SERANG | HITV — Kegiatan itu menandai dimulainya agenda nasional insan pers menuju puncak HPN Februari 2026, sekaligus menjadi ruang refleksi atas tantangan serius yang dihadapi dunia pers Indonesia hari ini.
Mengusung tema “Pers Sehat, Ekonomi Berdaulat, Bangsa Kuat”, Kick-Off HPN 2026 tidak sekadar menjadi seremoni tahunan. Tema tersebut merefleksikan kegelisahan bersama insan pers di tengah disrupsi digital, tekanan ekonomi industri media, serta meningkatnya ancaman terhadap kebebasan pers.
Sejak pagi hari, pada kegiatan tersebut diisi dengan senam bersama dan jalan sehat yang melibatkan masyarakat, pelajar, komunitas, serta insan pers. Penampilan rampak bedug membuka rangkaian acara, menegaskan keterikatan pers dengan nilai-nilai budaya dan masyarakat yang dilayaninya.
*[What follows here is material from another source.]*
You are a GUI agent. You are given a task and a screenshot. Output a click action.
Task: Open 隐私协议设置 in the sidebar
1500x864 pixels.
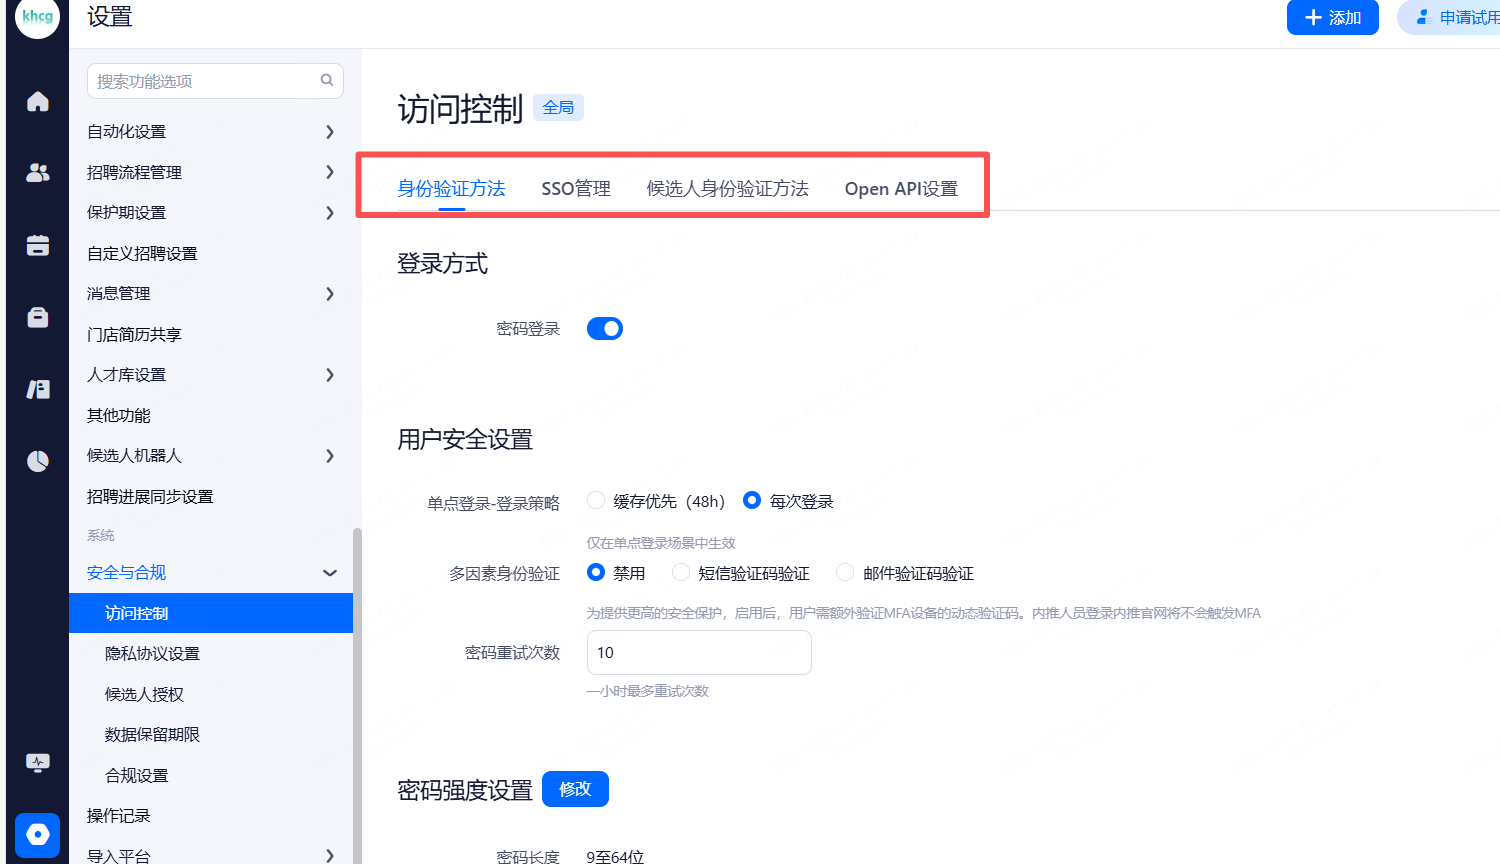pyautogui.click(x=152, y=654)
Dalam kesempatan itu, PWI Banten juga menandatangani nota kesepahaman (MoU) dengan sejumlah mitra strategis, antara lain Bank Banten, Grup 1 Kopassus, serta Perhimpunan Hotel dan Restoran Indonesia (PHRI) Banten. Kerja sama ini dipandang sebagai upaya memperkuat dukungan lintas sektor terhadap keberlangsungan kegiatan HPN sekaligus ekosistem pers di daerah.
Acara dihadiri Ketua Umum PWI Pusat Ahmad Munir, perwakilan Dewan Pers Yogi Hadi Ismanto, Kapolri Jenderal Polisi Listyo Sigit Prabowo, serta Gubernur Banten Andra Soni.
Ketua Umum PWI Pusat Ahmad Munir menegaskan bahwa tema HPN 2026 lahir dari kebutuhan mendesak untuk membenahi ekosistem pers secara menyeluruh. Menurut dia, pers yang sehat tidak mungkin terwujud jika perusahaan pers rapuh secara ekonomi dan wartawan bekerja dalam kondisi yang jauh dari sejahtera.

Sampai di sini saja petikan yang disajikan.